The script hereafter contains a Python class MixtureFactory that estimates the parameters of a scikitlearn GaussianMixture and outputs an OpenTURNS Mixture distribution:
from sklearn.mixture import GaussianMixture
from sklearn.utils.validation import check_is_fitted
import openturns as ot
import numpy as np
class MixtureFactory(GaussianMixture):
"""
Representation of a Gaussian mixture model probability distribution.
This class allows to estimate the parameters of a Gaussian mixture
distribution using scikit algorithms & provides openturns Mixture object.
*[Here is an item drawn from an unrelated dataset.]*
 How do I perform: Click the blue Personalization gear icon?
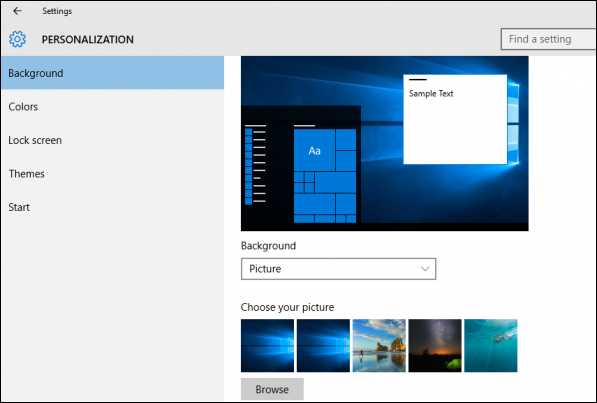18,39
Read more in scikit learn user guide & openturns theory.
Parameters:
-----------
n_components : int, defaults to 1.
The number of mixture components.
covariance_type : {'full' (default), 'tied', 'diag', 'spherical'}
String describing the type of covariance parameters to use.
Must be one of:
'full'
each component has its own general covariance matrix
'tied'
all components share the same general covariance matrix
'diag'
each component has its own diagonal covariance matrix
'spherical'
each component has its own single variance
tol : float, defaults to 1e-3.
The convergence threshold. EM iterations will stop when the
lower bound average gain is below this threshold.
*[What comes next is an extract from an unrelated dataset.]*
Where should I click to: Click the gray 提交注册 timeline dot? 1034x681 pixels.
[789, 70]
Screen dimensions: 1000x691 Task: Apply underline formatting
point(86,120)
reg_covar : float, defaults to 1e-6.
Non-negative regularization added to the diagonal of covariance.
Allows to assure that the covariance matrices are all positive.
max_iter : int, defaults to 100.
The number of EM iterations to perform.
n_init : int, defaults to 1.
The number of initializations to perform. The best results are kept.
init_params : {'kmeans', 'random'}, defaults to 'kmeans'.
The method used to initialize the weights, the means and the
precisions.
Must be one of::
'kmeans' : responsibilities are initialized using kmeans.
'random' : responsibilities are initialized randomly.
weights_init : array-like, shape (n_components, ), optional
The user-provided initial weights, defaults to None.
If it None, weights are initialized using the `init_params` method.
means_init : array-like, shape (n_components, n_features), optional
The user-provided initial means, defaults to None,
If it None, means are initialized using the `init_params` method.
precisions_init : array-like, optional.
The user-provided initial precisions (inverse of the covariance
matrices), defaults to None.
If it None, precisions are initialized using the 'init_params' method.
The shape depends on 'covariance_type'::
(n_components,) if 'spherical',
(n_features, n_features) if 'tied',
(n_components, n_features) if 'diag',
(n_components, n_features, n_features) if 'full'
random_state : int, RandomState instance or None, optional (default=None)
If int, random_state is the seed used by the random number generator;
If RandomState instance, random_state is the random number generator;
If None, the random number generator is the RandomState instance used
by `np.random`.
warm_start : bool, default to False.
If 'warm_start' is True, the solution of the last fitting is used as
initialization for the next call of fit(). This can speed up
convergence when fit is called several times on similar problems.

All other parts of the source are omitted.